The Express reports: Yesterday marked the ‘Diada’, Catalonia’s national day, which commemorates the fall of Barcelona to Spain in 1714 and is traditionally used by pro-independence activists to call for secession from the rest of the Mediterranean country.
But with less than three weeks to go before the controversial referendum, this year’s celebrations were particularly fervent.
Barcelona police estimated the crowd to be around one million people took part, one of the highest turnouts in recent years.
Demonstrators climbed on each thers’ shoulders to form human towers, a Catalan tradition, while others carried banners reading ‘We’re going to be a free country!‘ and ‘Full of hope‘ while wearing fluorescent yellow t-shirts with the word ‘yes‘.

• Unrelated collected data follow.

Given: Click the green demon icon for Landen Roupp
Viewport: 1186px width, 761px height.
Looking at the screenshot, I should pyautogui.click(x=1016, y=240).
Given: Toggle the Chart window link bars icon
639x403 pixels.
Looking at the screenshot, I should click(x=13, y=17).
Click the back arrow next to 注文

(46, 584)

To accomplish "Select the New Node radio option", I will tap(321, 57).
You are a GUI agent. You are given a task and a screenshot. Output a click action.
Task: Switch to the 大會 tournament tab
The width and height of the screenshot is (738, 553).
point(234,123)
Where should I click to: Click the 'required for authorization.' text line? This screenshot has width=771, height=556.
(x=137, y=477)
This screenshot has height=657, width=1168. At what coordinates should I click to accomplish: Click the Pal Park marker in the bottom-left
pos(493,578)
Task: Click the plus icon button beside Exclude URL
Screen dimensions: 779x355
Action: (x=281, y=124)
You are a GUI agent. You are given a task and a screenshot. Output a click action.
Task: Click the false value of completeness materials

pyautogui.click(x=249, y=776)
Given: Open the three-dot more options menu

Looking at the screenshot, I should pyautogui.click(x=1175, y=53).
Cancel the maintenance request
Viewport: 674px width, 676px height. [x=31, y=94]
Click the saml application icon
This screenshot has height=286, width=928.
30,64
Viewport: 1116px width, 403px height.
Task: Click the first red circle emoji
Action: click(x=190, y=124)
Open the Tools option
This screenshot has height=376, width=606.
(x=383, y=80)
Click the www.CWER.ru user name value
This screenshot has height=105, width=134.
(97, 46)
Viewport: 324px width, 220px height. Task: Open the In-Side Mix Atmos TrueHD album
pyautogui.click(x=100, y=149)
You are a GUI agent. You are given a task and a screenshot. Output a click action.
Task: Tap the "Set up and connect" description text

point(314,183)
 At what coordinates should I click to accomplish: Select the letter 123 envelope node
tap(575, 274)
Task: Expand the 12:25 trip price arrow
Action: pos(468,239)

Mr Assange, who remains ensconced in the Ecuadorian embassy in London, despite a sex assault investigation being dropped by Swedish police, tweeted videos and images from the yesterday’s rally.
He wrote: ”If today is a guide on Oct 1 Europe will birth a new 7.5m nation or civil war.”
Earlier he had rebuked Spanish authorities for arresting pro-independence demonstrators and raiding print shops suspected of preparing material in support of the vote.
Accompanied by the famous 1989 ‘Tank Man’ picture of a Chinese citizen standing in front of a row of armoured vehicles in Tiananmen Square, Mr Assange said: “Spain, this will not work in Catalonia.
“The Catalan people have a right to self-determination. Arrests only unify and strengthen them.“
He then added: “I have no position on independence itself – but in a democracy a populous region such as Catalonia or Scotland has the right to a referendum.“
The Constitutional Court last Thursday suspended the referendum after a legal challenge by Prime Minister Mariano Rajoy.
Police have since searched newspaper offices and printers for signs of any preparation for the referendum.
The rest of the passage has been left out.